Whether this ToC had any influence on the much later editions of Dumont (1811) and Smith (1839) is hard to tell. Many of the topics in this ToC are identical with topics in the ToCs of their books. The sequence in which the topics are discussed in these books closely resembles the sequence of topics in the Dumont and Smith versions. Three major topics—punishment by way of torture, the death penalty, and the Panopticon—that figure in the Dumont and Smith books, have no place in this early ToC. Thus it is obvious from these ToCs that the book on punishment that Bentham never finished departs in many ways from the versions published by Dumont and by Smith.

Conspicuous by its absence in this ToC of 1780–85 is any material for an Introduction (five out of the six topics identified in the ToC as the Introduction to Theory are struck out by someone); they turn out to be related to material that now appears as the first chapter of IPML. It is more than possible that Bentham took material from his intended ‘Theory of Punishment’ and used it instead to open IPML, causing him to strike out these passages from the ToC under discussion. A major challenge to the reconstruction of Bentham’s ‘Theory’ is to decide what material, if any, is available in the archives that can serve as the basis for constructing an introduction for this book. Whether either Dumont or Smith knew of this ToC and if so, why he/they chose to depart from it, is unknown.

How far in the reconstruction of Bentham’s ‘Theory of Punishment’ should we use this ToC as our guide? I return to this question shortly.

Dumont reports that the mss on which he relied for his version of Bentham’s theory ‘were written [by Bentham] in 1775’. He added that he ‘freely used the rights of an Editor—according to the nature of the text and the occasion, I have translated, commented, abridged, or supplied’. To which he added, ‘this co-operation on my part has had reference to the details only, and ought not to diminish the confidence of the readers; it is not my work that I present to them, it is, as faithfully as the nature of things will permit, the work of Mr Bentham’.

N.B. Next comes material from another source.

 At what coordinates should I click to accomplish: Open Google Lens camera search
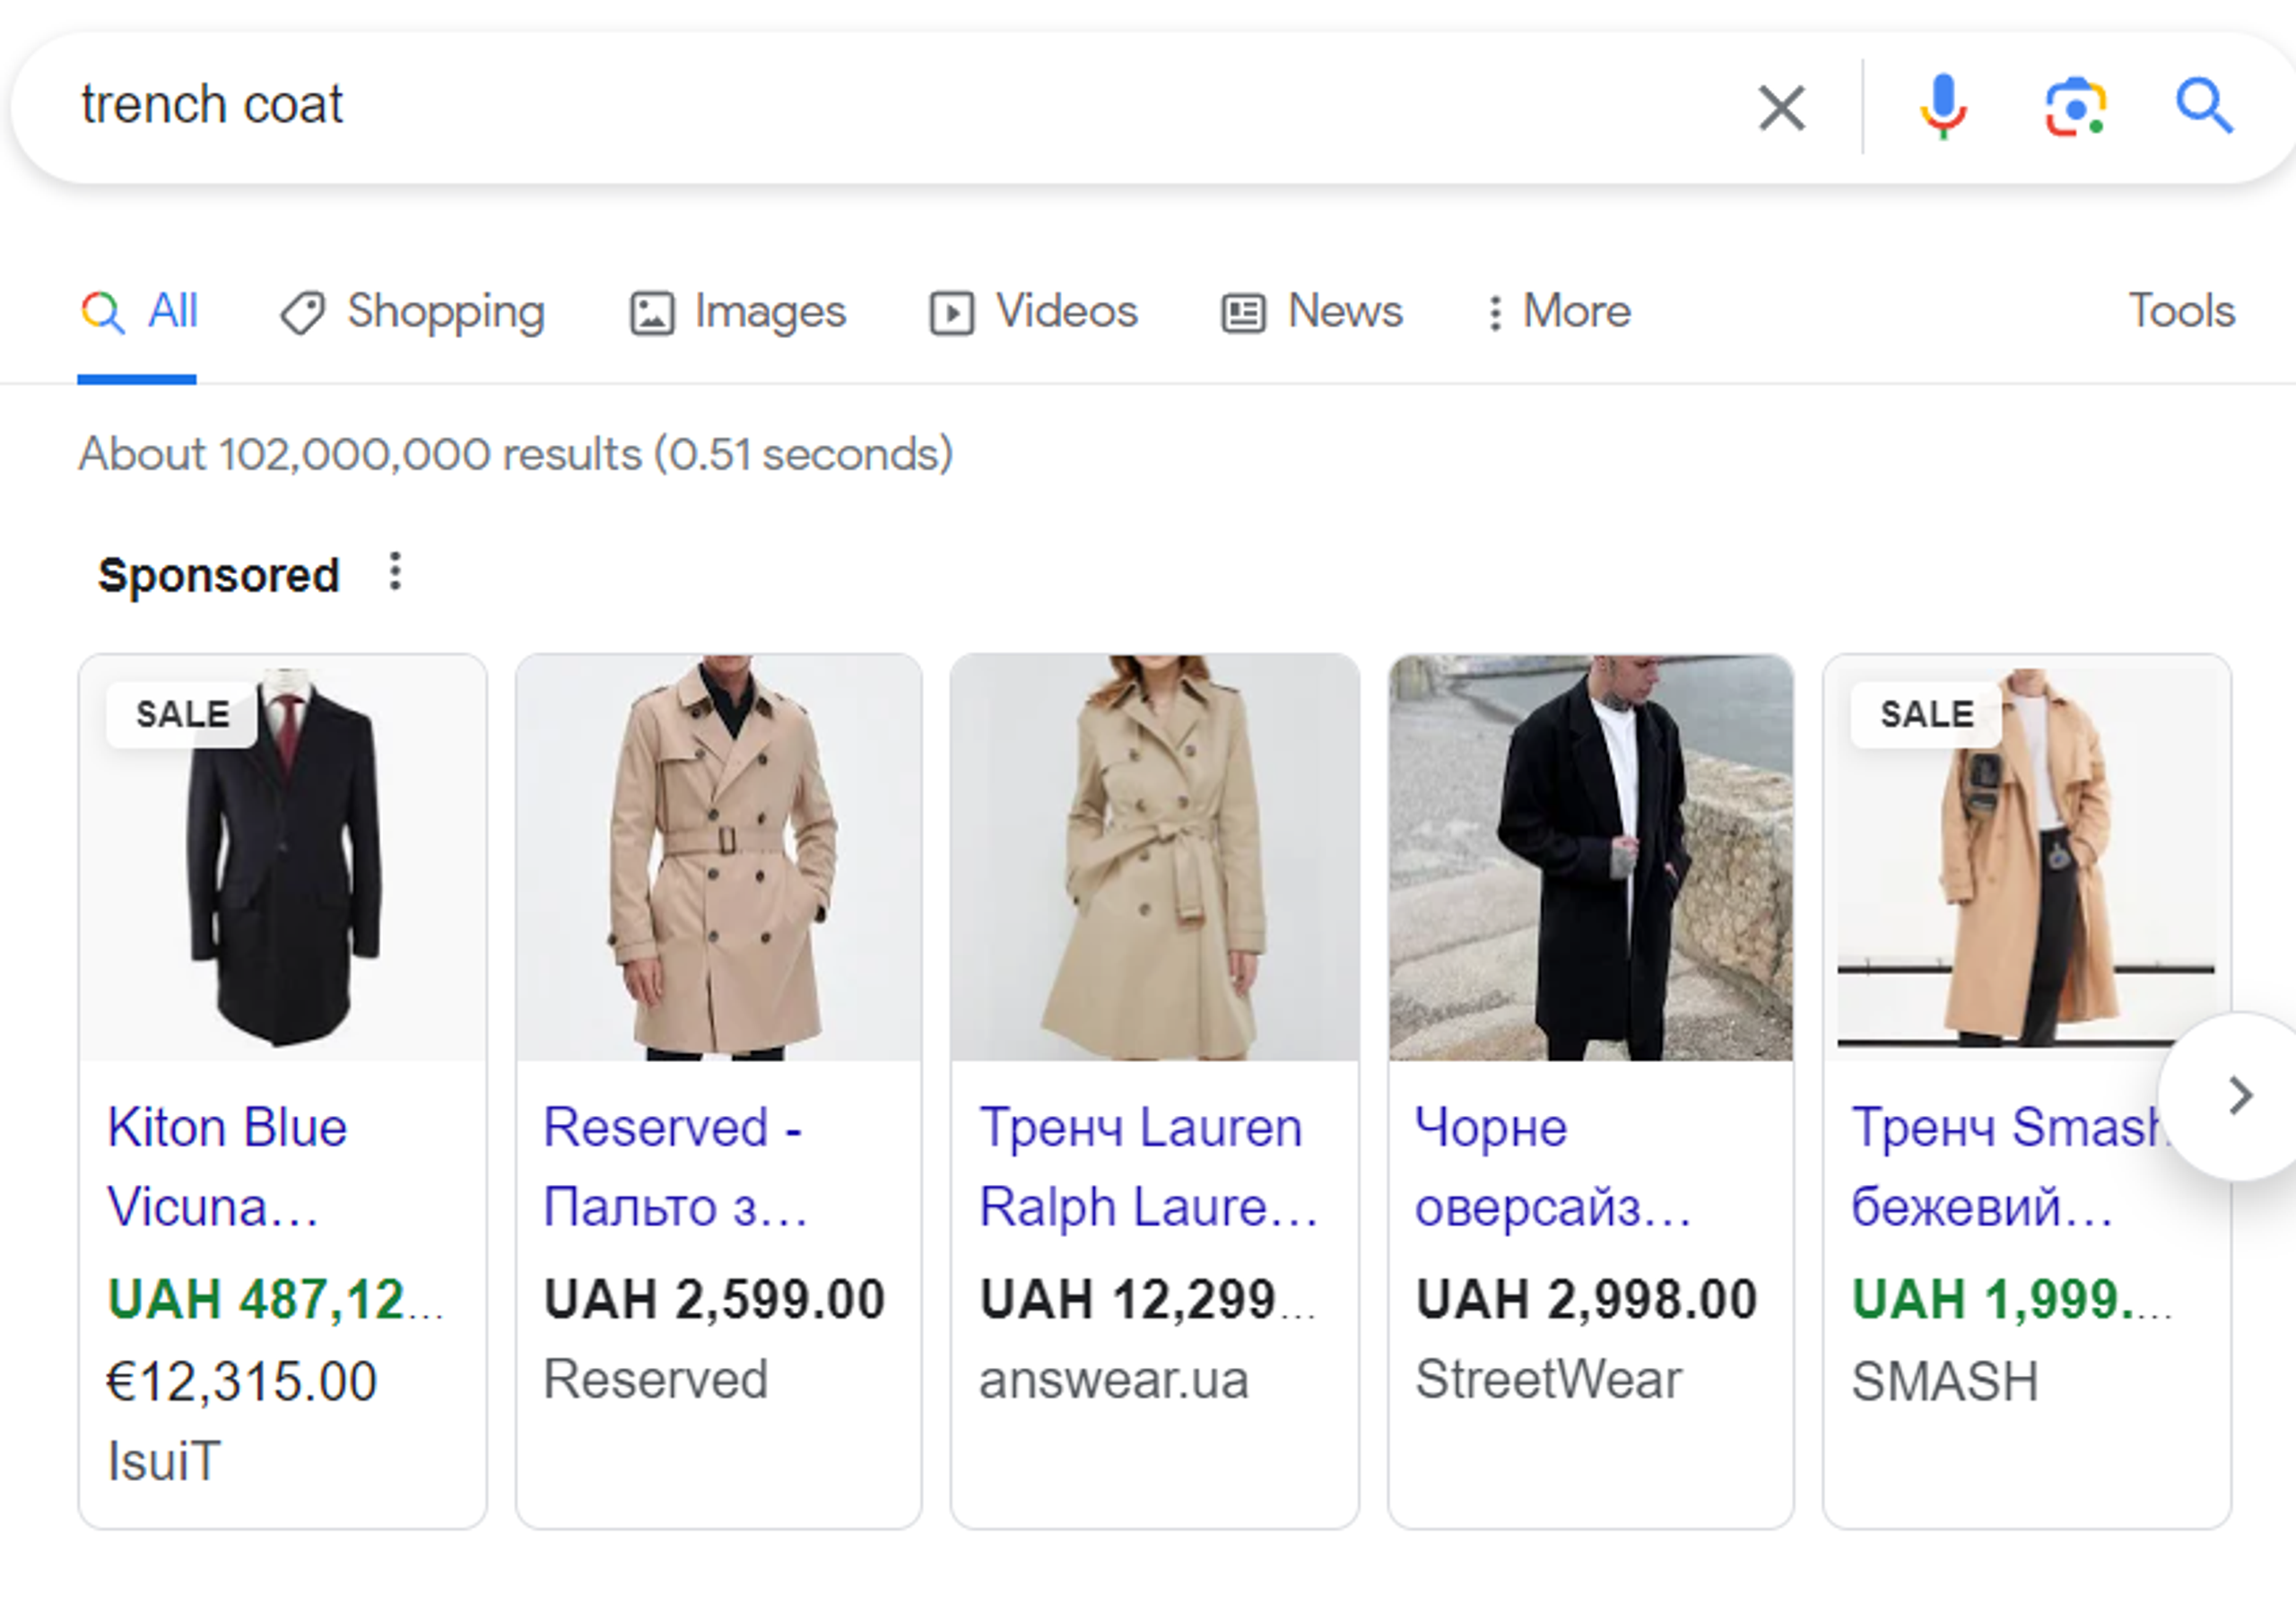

The resulting book by Dumont is clearly the earliest published text in any language purporting to be something that could be called without much controversy the chief printed source for Bentham’s theory of punishment. The ToC for Dumont’s version seems not to have enjoyed any supervision or revision by Bentham. Worse than that, in his correspondence Bentham describes the Theorie as Dumont’s book, ‘not mine’, thus distancing himself from the finished product, and leaving the reader unsure just how to take this authorial disavowal.

Smith’s 1830 English edition is heavily based on Dumont’s 1811 version. The English title, however—Rationale of Punishment—is not Dumont’s; presumably it is Smith’s, perhaps chosen to distinguish his book from Bentham’s unfinished and unpublished ‘Theory of Punishment’ of the mid 1770s. There seem to be no surviving mss in which Bentham or one of his secretaries uses Smith’s title to describe any of the material in mss form.

As noted earlier, a sample of topic-by-topic comparison of the Smith Bentham Rationale with the Dumont–Bentham Theorie reveals considerable divergence between the two. Smith correctly notes in the ‘Advertisement’ at the front of the Rationale that his version is not ‘a literal translation’ of Dumont’s French version, nor is it an assemblage exclusively of Bentham’s own manuscripts on the theory of punishment. Instead, Smith tells us that he ‘availed himself, wherever he could, of the original manuscripts’—manuscripts presumably mostly if not entirely in English. 10 As for ‘wherever he could’ not ‘avail himself of the original manuscripts’, he contributed a version of what he thought Bentham would have said, or at least would not have disapproved.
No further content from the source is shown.